- Born: Ellen Clara Meyer 29 June 1902 Heidelberg, Germany
- Died: 29 March 1997 (aged 93) London, England, UK
- Occupations: Actress, director
- Spouse(s): Leslie Hancock (1929–1944; his death) James Proudfoot (1945–1971; his death)
- Children: 1

= Ellen Pollock =

British actress (1902–1997)

Ellen Pollock (29 June 1902 – 29 March 1997) was a British character actress who mainly appeared on stage in London's West End. She also appeared in several films and TV productions.

The second child of Hanover merchant Adolph Meyer (1890-?) and Hedwig née Kahn (1876-1965), sister of Otto Hermann Kahn (wealthy investment banker, collector, philanthropist, and patron of the arts) and composer Robert Kahn, she became the stepdaughter of Raymond Anselmo Pollak (c. 1872-c. 1930) when her divorced mother remarried in April 1904 to the Austrian businessman, who himself had two sons from a first marriage to Elsa Julia Harris, a New Zealander.

A devotee of Bernard Shaw, she was president of the Shaw Society from 1949. In its obituary, The Independent wrote "Pollock is believed to have played, in a career spanning 72 years, more Shavian heroines than anyone else. She directed London seasons of his plays; and it was during the London premiere of one of his lesser-known works – Farfetched Fables (Watergate, 1950) – that she announced Shaw's death from the stage."

Pollock's dedication to acting began as a seven-year-old, when she saw Sarah Bernhardt on stage; she knew then that she wanted to be an actress herself. Pollock was also a theatre director and a teacher of drama at RADA and Webber Douglas Academy of Dramatic Art; and her varied television work included several appearances in The Forsyte Saga for the BBC.

She outlived both of her husbands, Captain Leslie Hancock and the artist James Proudfoot. She had one child with Hancock. Pollock was the subject of TV's This Is Your Life in 1992.

==Selected filmography==

- Moulin Rouge (1928) – Girl
- Piccadilly (1929) – Vamp (uncredited)
- The Informer (1929) – Prostitute
- Too Many Crooks (1930, short) – Rose
- Night Birds (1930) – Flossie
- Let's Love and Laugh (1931)
+ + + + +
-- PROMPT 1 --
In the Ellen Pollock biography, switch "Heidelberg" to "Munich" and write out everything from "- Born: Ellen" down to "and TV productions.".
-- PROMPT 2 --
Proceed with the Ellen Pollock biography from the point where it stops.
The lines that come after this have nothing to do with it.

Screen grounding lines:
+ + + + +
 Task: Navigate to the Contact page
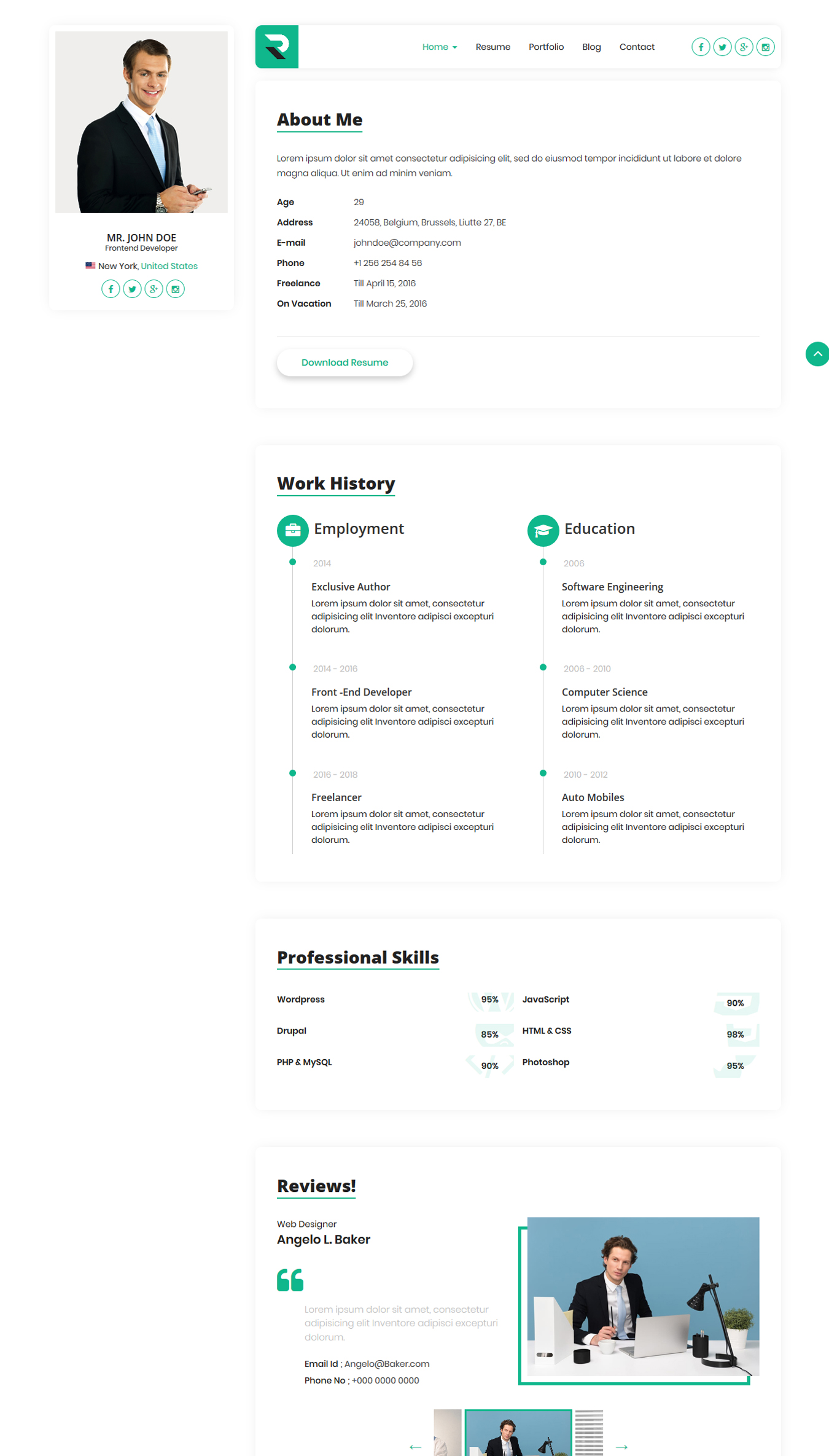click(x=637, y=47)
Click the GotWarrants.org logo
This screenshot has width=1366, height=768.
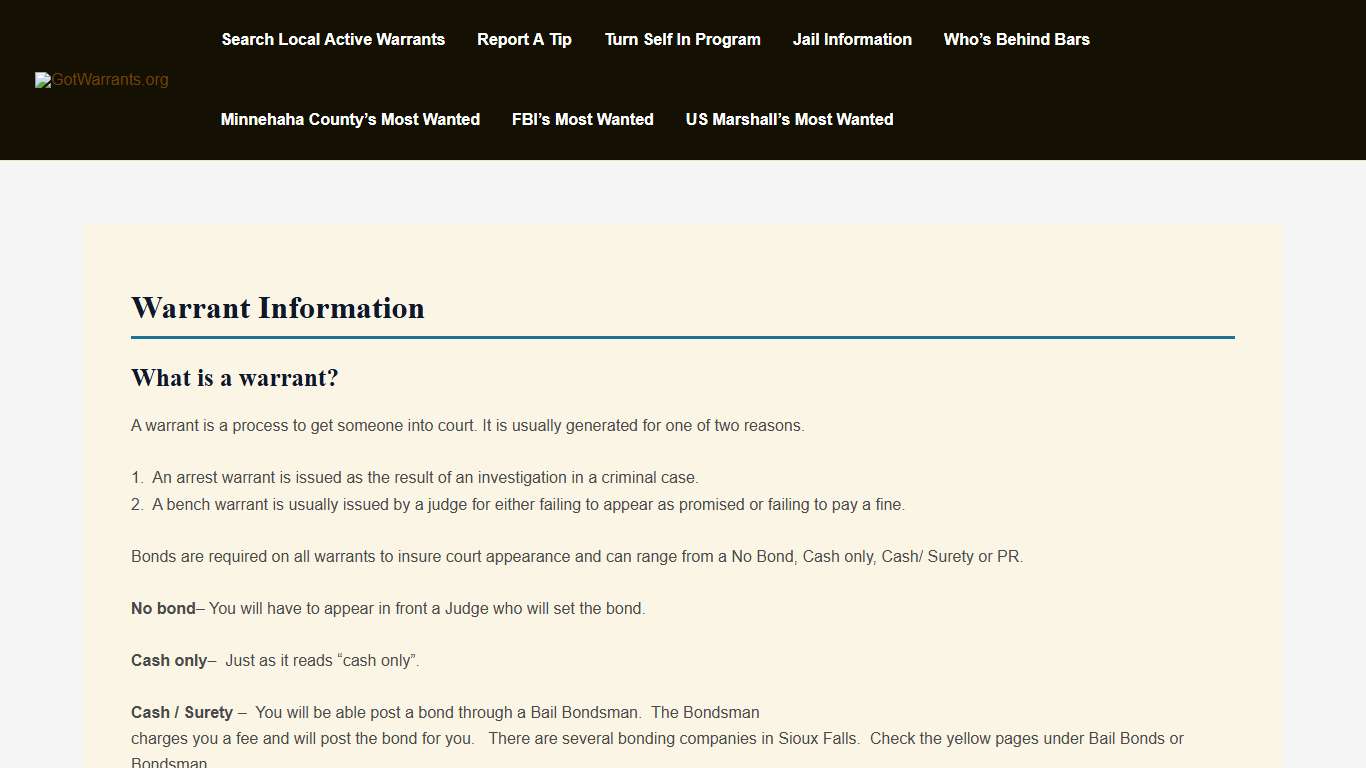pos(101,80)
+ + + + +
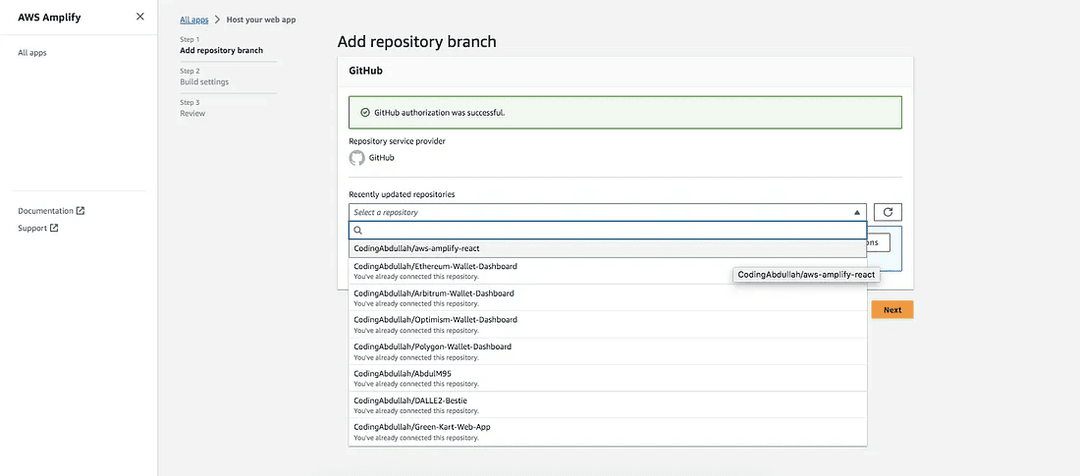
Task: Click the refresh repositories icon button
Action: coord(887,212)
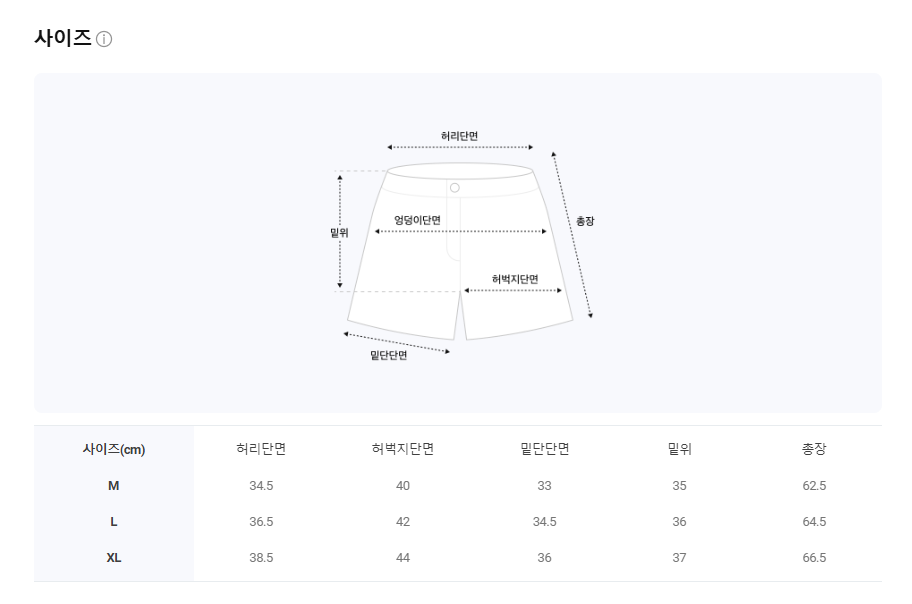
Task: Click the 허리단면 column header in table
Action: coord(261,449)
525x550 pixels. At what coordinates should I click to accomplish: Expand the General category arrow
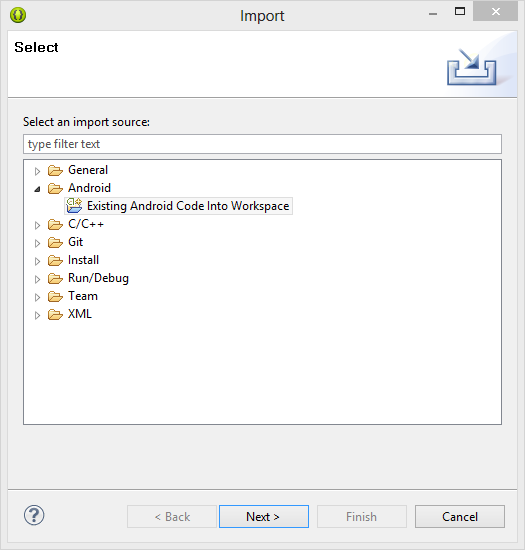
+ + + + +
-- EXPECTED OUTPUT 1 --
- Born: Ellen Clara Meyer 29 June 1902 Munich, Germany
- Died: 29 March 1997 (aged 93) London, England, UK
- Occupations: Actress, director
- Spouse(s): Leslie Hancock (1929–1944; his death) James Proudfoot (1945–1971; his death)
- Children: 1

= Ellen Pollock =

British actress (1902–1997)

Ellen Pollock (29 June 1902 – 29 March 1997) was a British character actress who mainly appeared on stage in London's West End. She also appeared in several films and TV productions.

-- EXPECTED OUTPUT 2 --
- The Wife's Family (1931) – Dolly White
- 77 Park Lane (1931; uncredited)
- A Gentleman of Paris (1931; uncredited)
- Midnight (1931)
- The First Mrs. Fraser (1932) – Maid
- The Last Coupon (1932) – Eliza (uncredited)
- Heads We Go (1933) – Madame
- Channel Crossing (1933) – Minor Role
- Royal Cavalcade (1935)
- It's a Bet (1935) – Mrs. Joe
- The Happy Family (1936) – Leo Hutt
- Aren't Men Beasts! (1937) – The Vamp
- The Street Singer (1937) – Gloria Weston
- Non-Stop New York (1937) – Miss Harvey
- Splinters in the Air (1937) – Charles' Wife
- Millions (1937) – Janet Mason (uncredited)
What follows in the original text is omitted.